# Help needed from the pheasant experts



## OutlawJW (Jan 29, 2005)

I love the forum and I figured this was the best place to start. I live on the East Coast and would like to ask the many knowledgeable posters here for their advice. I hope to put a small group together for a pheasant trip out to the Dakotas, and need suggestions. If we are not afraid to spend a buck or two, where are the best spots/guides/lodges? north or south dakota? self guided or spend the money and stay at a reputable lodge? is there a best time to go or is every year different? can we do a combo trip of waterfowl and pheasants or is it best to focus on one type? sorry for all of the questions, but i like doing my research.


----------



## griffman (Jan 17, 2004)

South Dakota, in a lodge. Duck hunting is fine there, a good South Dakota outfitter should set you up properly.


----------



## OutlawJW (Jan 29, 2005)

thought i would get more of a response from the posters here.
i have to admit i am disappointed.


----------



## drjongy (Oct 13, 2003)

If you "love the forum" as you say, you probably wouldn't have asked the question in the first place.

You want to go to South Dakota for sure....it is the pheasant capital of the world, and the state markets it as such. Contact the state's tourism department.


----------



## Burly1 (Sep 20, 2003)

JW, 
As you might have guessed by now, the majority of us who use this forum aren't too supportive to the G/O operations that go on here. Be that as it may, if you contact ND Game and Fish you may find some helpful links. Burl


----------



## The Norseman (Jan 8, 2005)

Wow, unbelievable!

:-?


----------



## OutlawJW (Jan 29, 2005)

what part of this seems unbelievable?


----------



## djleye (Nov 14, 2002)

--- --- ---

# What you should do:
Please repeat the pheasant hunting thread above word for word, from "thought i would" to "the first place.".

# Data shown:
--- --- ---

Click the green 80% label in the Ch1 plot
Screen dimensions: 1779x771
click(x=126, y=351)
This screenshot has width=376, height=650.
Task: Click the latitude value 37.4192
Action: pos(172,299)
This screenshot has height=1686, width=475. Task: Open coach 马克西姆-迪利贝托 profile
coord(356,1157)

--- --- ---

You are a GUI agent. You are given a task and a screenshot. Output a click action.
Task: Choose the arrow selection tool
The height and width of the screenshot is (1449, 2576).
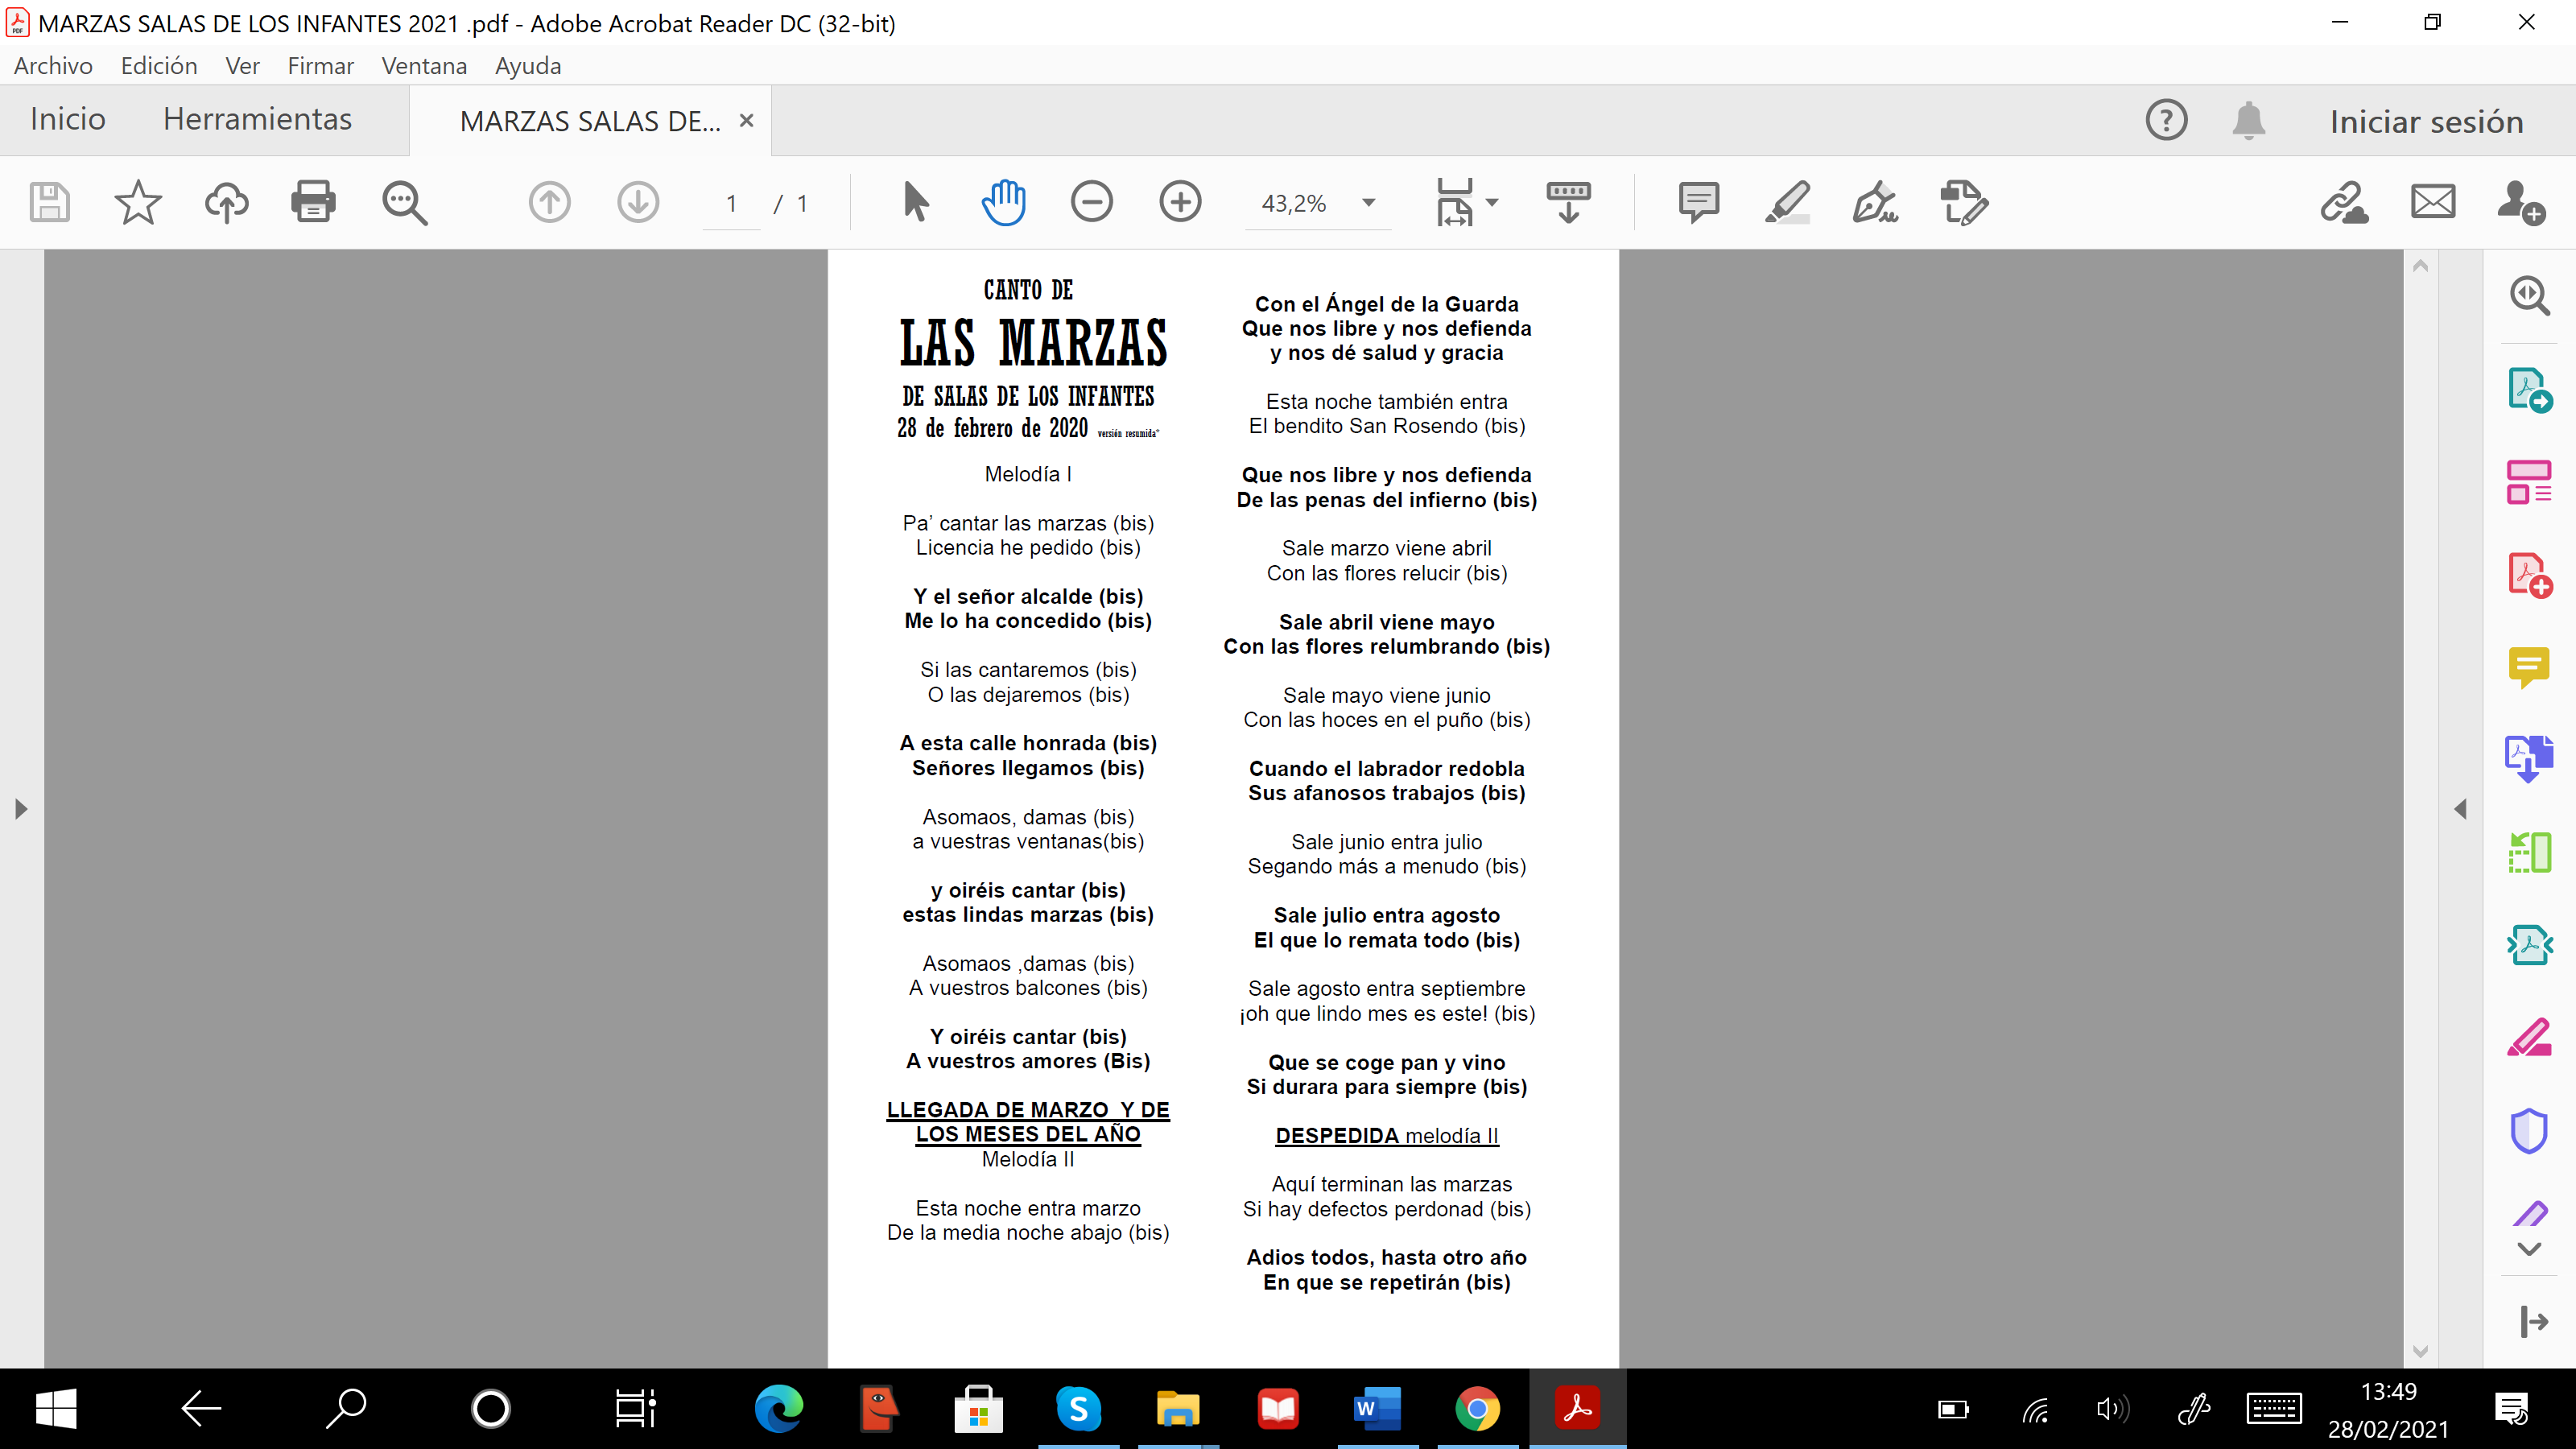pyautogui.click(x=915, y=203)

--- --- ---

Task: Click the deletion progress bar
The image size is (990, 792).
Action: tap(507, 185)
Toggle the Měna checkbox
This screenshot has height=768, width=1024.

--- --- ---

# Exercise output:
thought i would get more of a response from the posters here.
i have to admit i am disappointed.


----------



## drjongy (Oct 13, 2003)

If you "love the forum" as you say, you probably wouldn't have asked the question in the first place.